When I read Native Son the third time, it was recently, for grad school. This time, I read it after I read the spoof of it in Percival Everett’s Erasure—where he takes the plot and makes it more ridiculous, much less sympathetic. I read Wright’s novel after I read an essay by Ralph Ellison on how he is different than Richard Wright, on how not all Black writers want to be Richard Wright, and on how just because this one White journalist loves Richard Wright doesn’t mean all Black writers are trying to write their own Native Son. I also read it after I read some commentary on the novel by James Baldwin, and he said that Native Son is kind of fatalist (Afropessimist?), that it only sees one way for Black people—Black men especially—to live, and that way is dark, involves killing or being killed, maybe both. Baldwin’s notes seemed to suggest that it was not actually revolutionary to become what they want us to be. I reread Native Son, and this time, I found it less radical and less sad, thought it was playing into what White people want to hear, and maybe this wasn’t the best way forward, maybe it was better to work around their expectations—to not prove them right or prove them wrong but to stop thinking about what they think altogether. I found Native Son harder to read this time, and the last third of the novel, mostly a White lawyer speaking on Bigger’s behalf, made me consider how after all of the effort to decenter Whiteness, there it was, back in the middle of things.
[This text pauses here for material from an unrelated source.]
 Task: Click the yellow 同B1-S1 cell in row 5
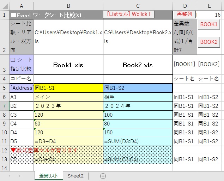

I still appreciate Richard Wright for his audacity and for this early attempt to let Black people—even Black people who are seen as violent and heartless—speak for themselves, share their side of the story. His willingness to have a Black character who is not always on his p’s and q’s is important, but I do wonder why, as Black people, to be published, to be produced, we often have to think of ourselves in relation to Whiteness. We are constantly made to prove them right or wrong in our work, and I guess that gets a little tiring after a while, as a writer and as a reader. I, like many, am ready for more Black stories that are operating outside of the White imagination, stories that are not here to bear a lesson but are there for our own healing or even just for fun—a romp, a daze, a world both ours and not fully uncovered.
Image: Max
Note: Suzan-Lori Parks has a really interesting adaptation of Native Son where Bigger is a bit more of an individual. He still suffers a hard ending, but the ride there is artful.